Tasavvufun meşru nüvesi, züht ve takvadır ki, bugün hepimizin buna ihtiyacı olduğu açıktır. Züht ve takvayı Peygamber Efendimizin hayatında, sünnetinde ve siyretinde açık bir biçimde müşahede ediyoruz. Ashabın hayatında ve ilk Müslüman nesillerde uzun bir süre devam etti.
Emeviler iktidara gelince, Bizans sarayı örnek alınmaya başlamıştır. Muaviye, Şam valisi iken, kendisine Bizans’ın eski Şam valisi Servilyanus’u danışmak olarak istihdam etmişti. Servilyanus Muaviye’ye Bizans’ın bütün erkânını, oturma biçimlerini, geleneklerini, örflerini ve aynı zamanda da dünyaya muhabbetini de öğretti. Dünya hayatının abartılı bir şekilde İslam dünyasına girmesi, Bizans’ın etkisindeki o dönemde başlamıştır. Emevi döneminde çok haksızlıklar yapılmıştır; şaşaalı ve debdebeli düğünler, zenginlik, makam, mevki öne çıkmış, Beytü’l-malın parası çarçur edilmiştir.
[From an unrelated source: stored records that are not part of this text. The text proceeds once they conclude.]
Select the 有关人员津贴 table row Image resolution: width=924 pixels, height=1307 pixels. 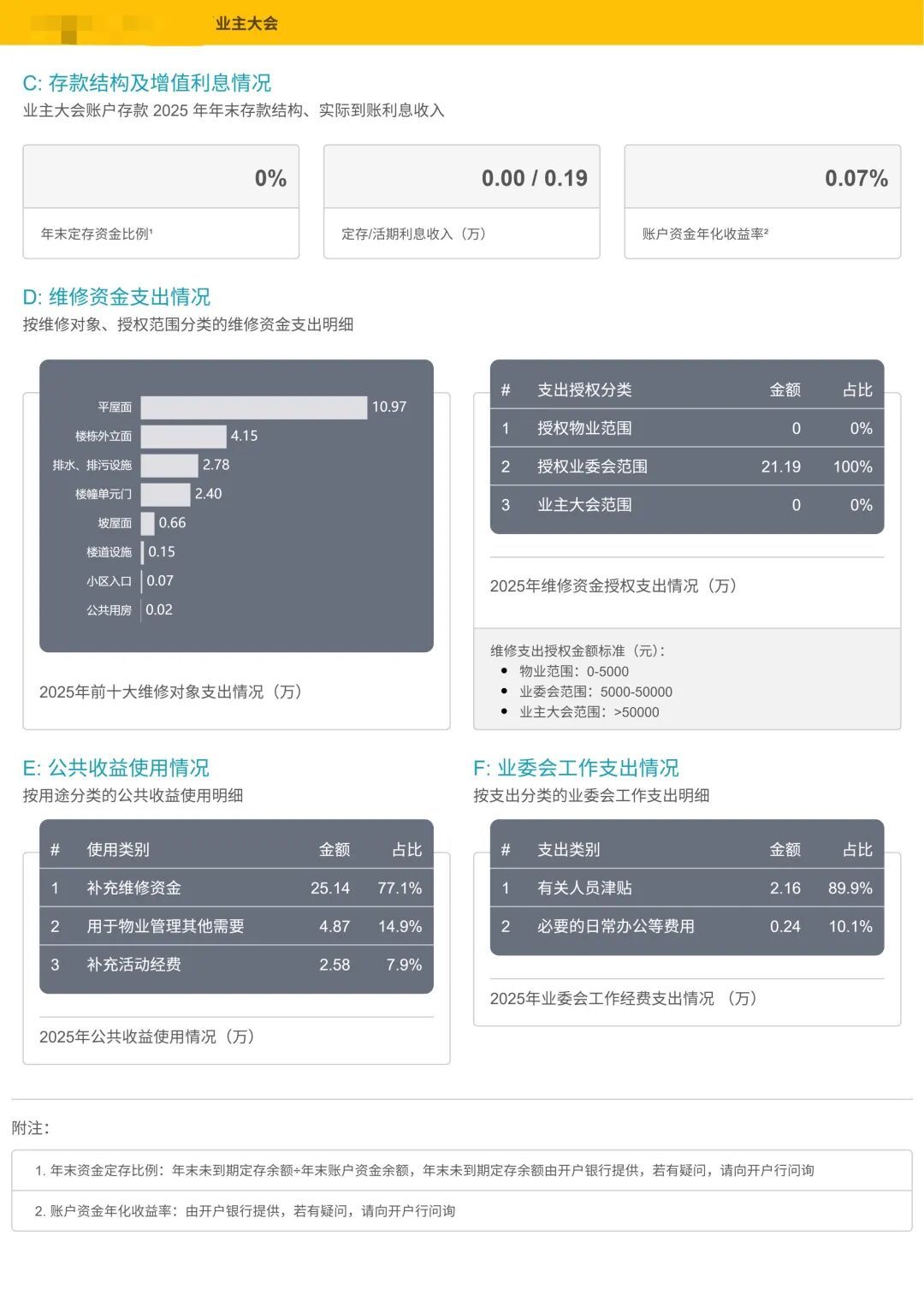pyautogui.click(x=686, y=888)
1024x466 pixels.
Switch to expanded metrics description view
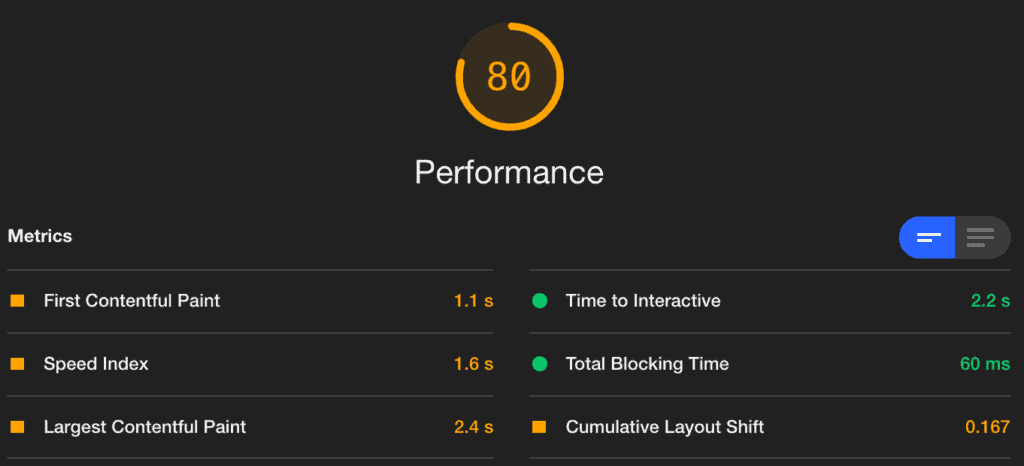click(x=982, y=237)
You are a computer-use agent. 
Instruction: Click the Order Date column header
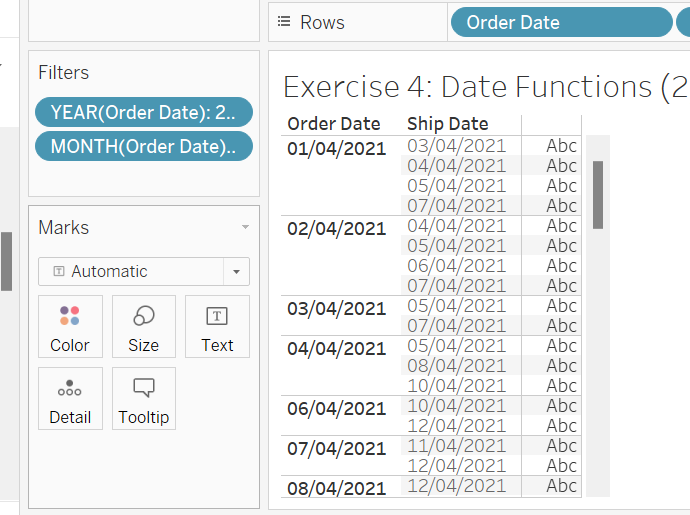[x=334, y=124]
Ömer bin Abdulaziz ve birkaç idareci hariç tutulacak olursa Emevilerle birlikte valiler kendilerini artık halktan biri olarak görmüyordu. Yöneticiler ve ailelerin avantajlarını kullanan çevreler, halktan ayrılmış, büyük malikânelerde oturmaya başlamışlardır.
Hz. Peygamber Efendimizin sade hayatından, züht ve takvasından insanlar kopmaya başlayıp bu artık neredeyse iktidar ve imtiyazlı çevrelerin temel tutumu haline gelince, tabiin ve etbai tabiinden önemli insanlar “Biz, ya bu gidişe ve yoldan çıkmış yöneticilere karşı mücadele edeceğiz ki, mücadele etmek demek silahlı mücadeleye başvurmak demektir, bu ise ümmet içerisinde fitne ve fesada sebep olur, birliğimizi bozar ya da Peygamber Efendimizin züht ve takvasına döneceğiz” dediler.
Tasavvufun tarihimizdeki ilk nüvesi olan zühd ve takva bu sosyal ve maddi şartlarda ortaya çıktı, zamanla tefekkür temelinde sistematik bir disiplin haline geldi.